The latest from Fox News:

With elections in the 53rd state of America coming up at the end of the month (51= UK, 52=Afghanistan, 53=Eye-raq), don't forget it is your sworn duty as a citizen to support the troops you sent to liberate cheap oil from THE TERRORISTS.

Here's a list of useless things you can do before stern looking men in dark suits and very expensive watches come knocking at your door:

* Pray
* Put a Sticker on your car
* Tell everyone you support the troops
* Put a flag on your front lawn
* Pray more
* Vote for Bush
* Pray until your eyes bleed and your family lies dead at your feet following the casting out of demons.
* Complain to your local broadcaster about the unpatriotic, liberal homosexual leanings of the Teletubbies
* Burn your local library, a whorehouse of blasphemy and liberal slander against our great nation
* Vote for Bush again, just in case.
* Get on your knees for THE LORD, there's no such thing as too much praying to the Commander-in-Chief

In other news: I am not mad.

The Art of Manly

No: 17 - The bottle: Today's exploration of the world of the Manly Arts* looks at the use of the plastic bottle.
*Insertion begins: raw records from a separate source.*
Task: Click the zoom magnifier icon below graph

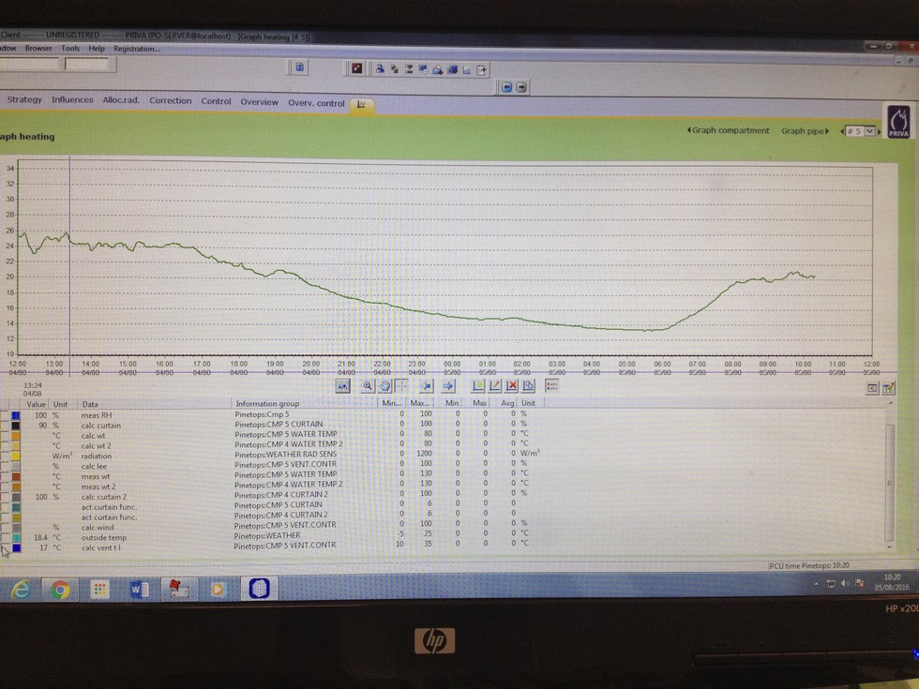Action: [x=368, y=385]
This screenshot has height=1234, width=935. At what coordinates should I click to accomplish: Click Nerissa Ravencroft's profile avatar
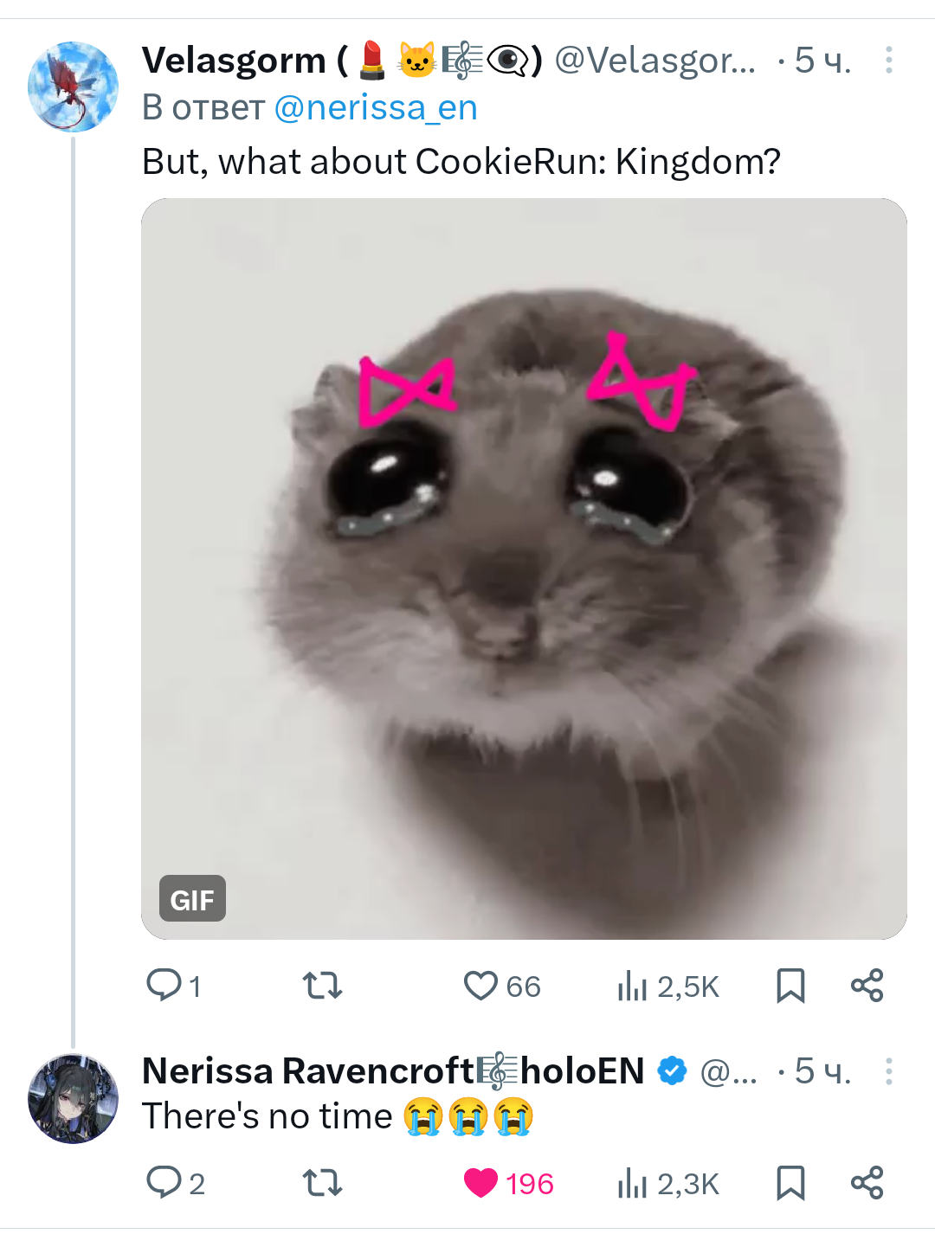click(x=73, y=1099)
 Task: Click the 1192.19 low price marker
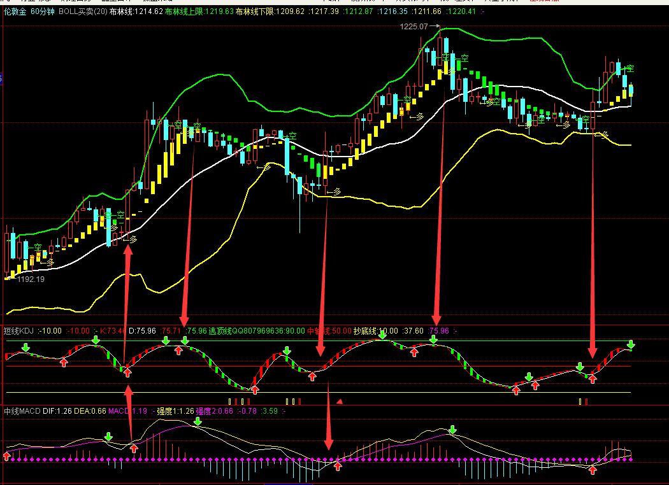(x=31, y=279)
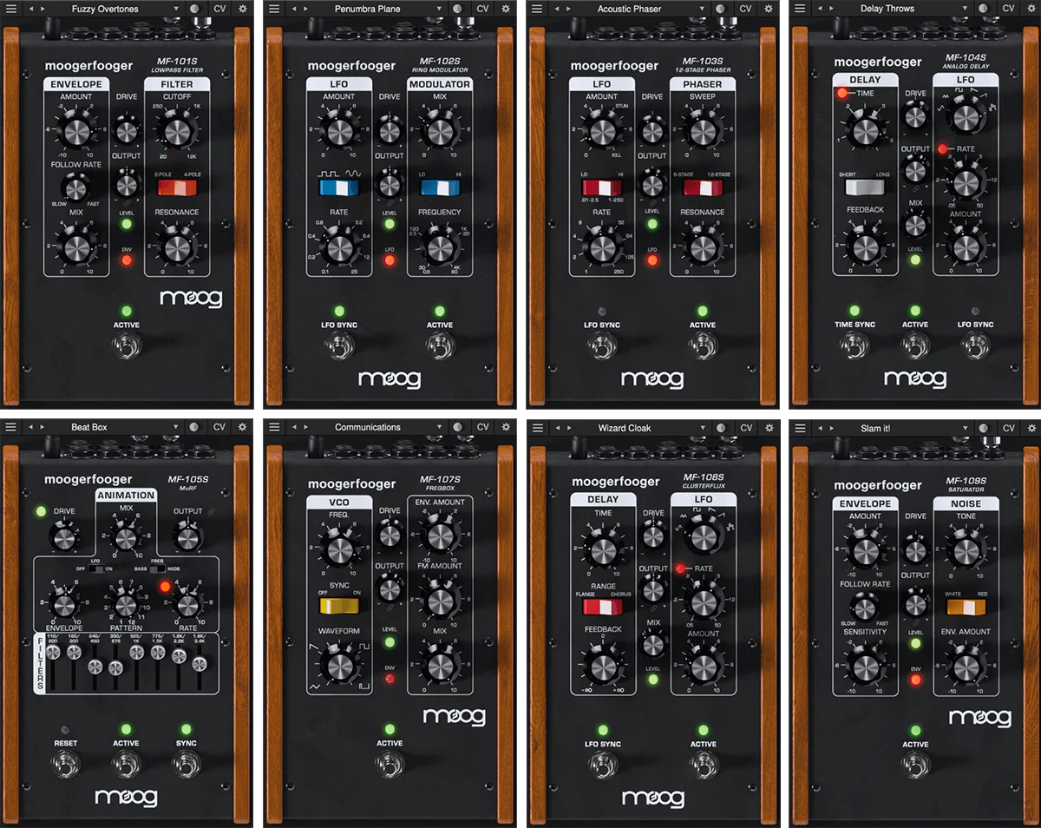Click the CV tab on the Communications pedal
Image resolution: width=1041 pixels, height=828 pixels.
point(482,427)
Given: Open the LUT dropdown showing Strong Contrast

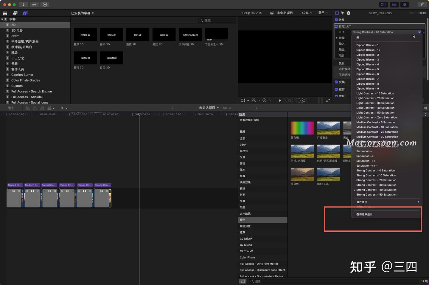Looking at the screenshot, I should click(x=386, y=32).
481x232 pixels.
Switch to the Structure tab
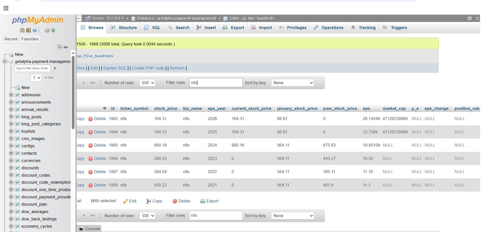tap(124, 28)
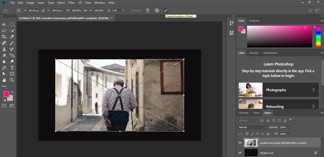
Task: Cancel the transform in options bar
Action: pyautogui.click(x=157, y=10)
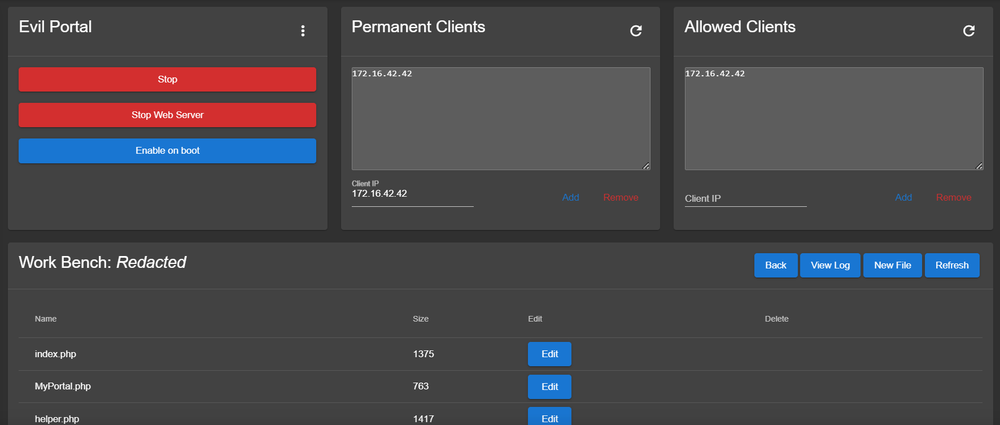1000x425 pixels.
Task: Open the Evil Portal three-dot menu
Action: 303,31
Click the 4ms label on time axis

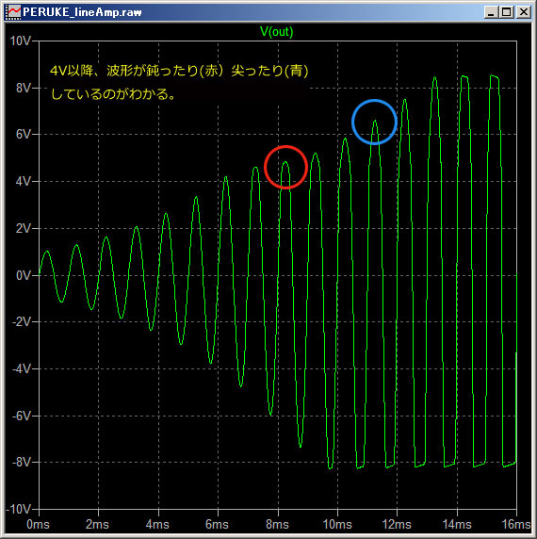click(x=157, y=525)
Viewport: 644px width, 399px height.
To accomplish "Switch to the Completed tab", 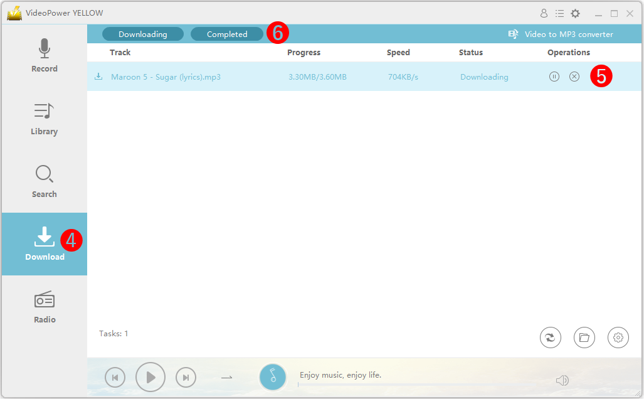I will pos(227,34).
The subject returns from the pub after a night of manly chat and excessive drinking and will take a plastic drink bottle to bed with him.

This bottle is not for further refreshment. Oh no! The bottle is used by the student of the manly arts so he doesn't have to get out of bed every ten minutes to relieve himself, risking a trip to the toilet that could end in pissing-on-the-other-half's-stuff disaster.

You tutor, until very recently, was under the impression that he was the only person in the world who did this, but now understands it is passed down through the generations as a celebration of all that is manly.

A warn of warning, however, for those suffering short-to-medium term memory loss: do not, under any circumstances use an old whisky bottle. You are bound to forget the manly antics of the night before, wake clutching a bottle of yellow liquid , and assume that you have unfinished business with Mr Teacher.

* You missed parts 1-16. You were probably out being less than manly, and let that be a lesson to you.